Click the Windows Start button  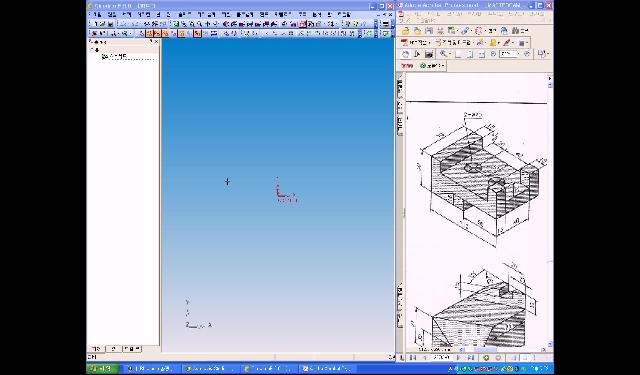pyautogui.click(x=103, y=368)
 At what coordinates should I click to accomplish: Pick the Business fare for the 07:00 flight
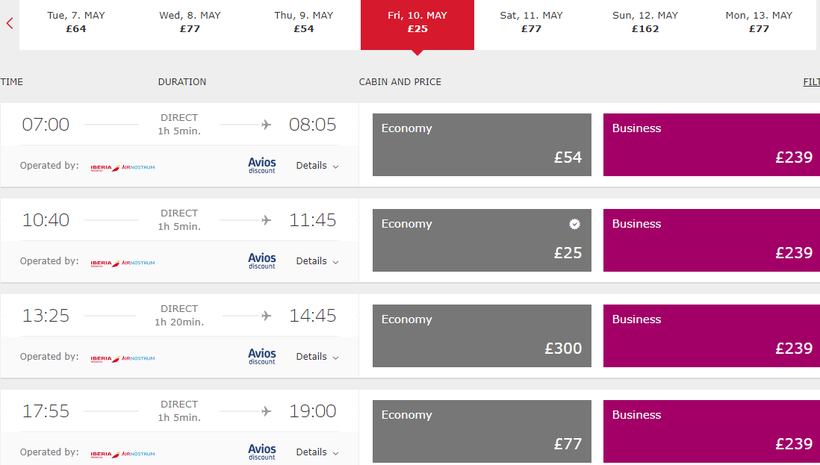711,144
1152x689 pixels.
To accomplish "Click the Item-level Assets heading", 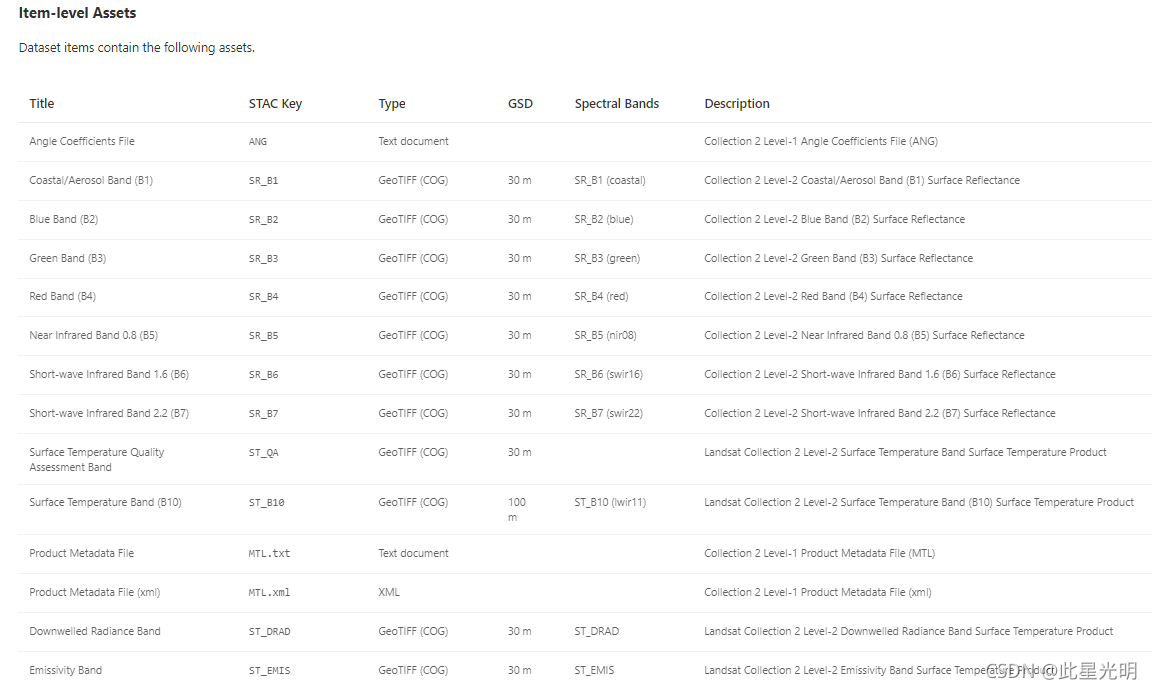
————————
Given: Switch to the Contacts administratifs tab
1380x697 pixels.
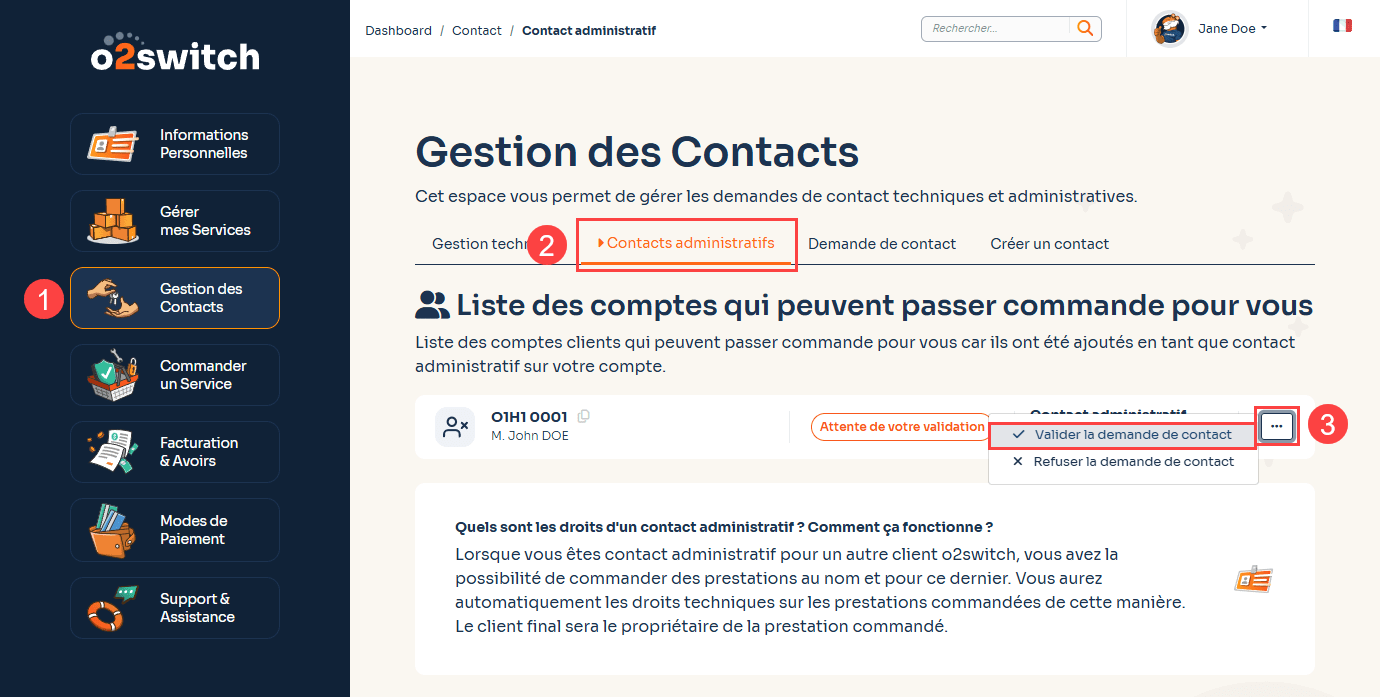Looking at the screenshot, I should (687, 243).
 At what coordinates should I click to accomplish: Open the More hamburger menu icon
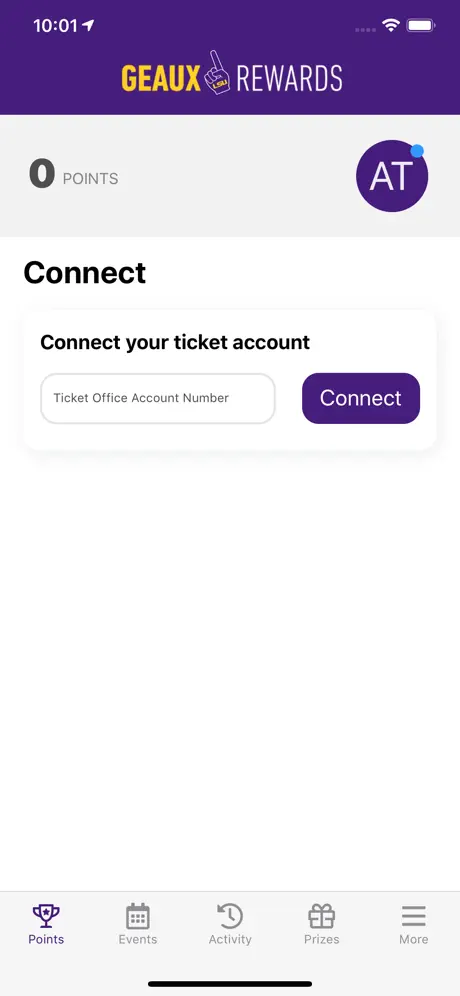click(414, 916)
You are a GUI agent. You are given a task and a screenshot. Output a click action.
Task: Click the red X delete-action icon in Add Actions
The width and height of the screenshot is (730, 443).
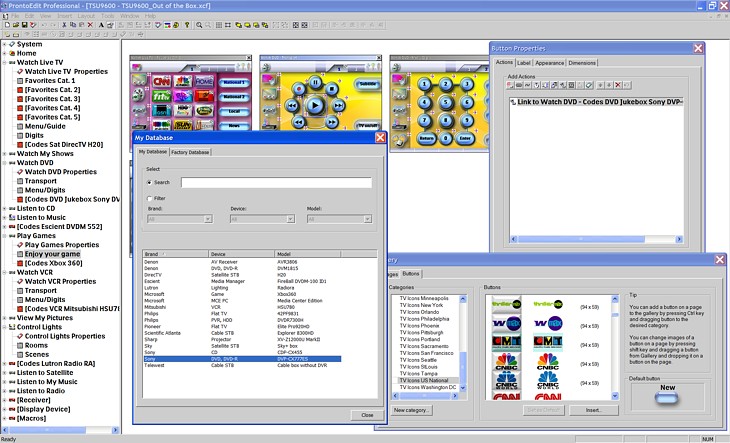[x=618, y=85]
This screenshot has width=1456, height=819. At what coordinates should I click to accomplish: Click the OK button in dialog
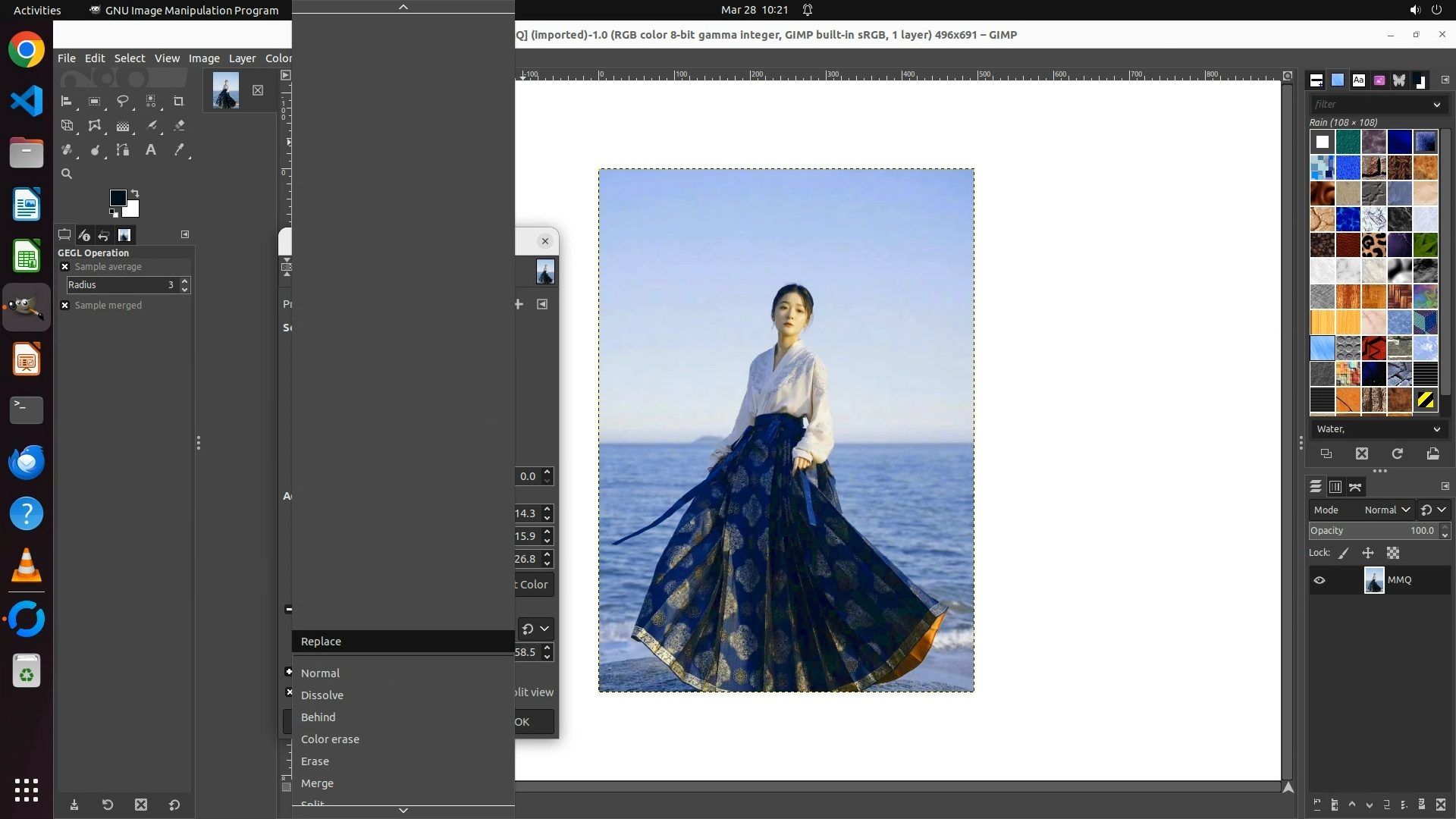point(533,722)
————————
## Task requirements
Rewrite the records from the line with "This screenshot has" through the line with "point(533,722)", changing "dialog" to "popup window" and keeping everything else the same. Omit the pictures from your answer.

## Complete response
This screenshot has width=1456, height=819. At what coordinates should I click to accomplish: Click the OK button in popup window
point(533,722)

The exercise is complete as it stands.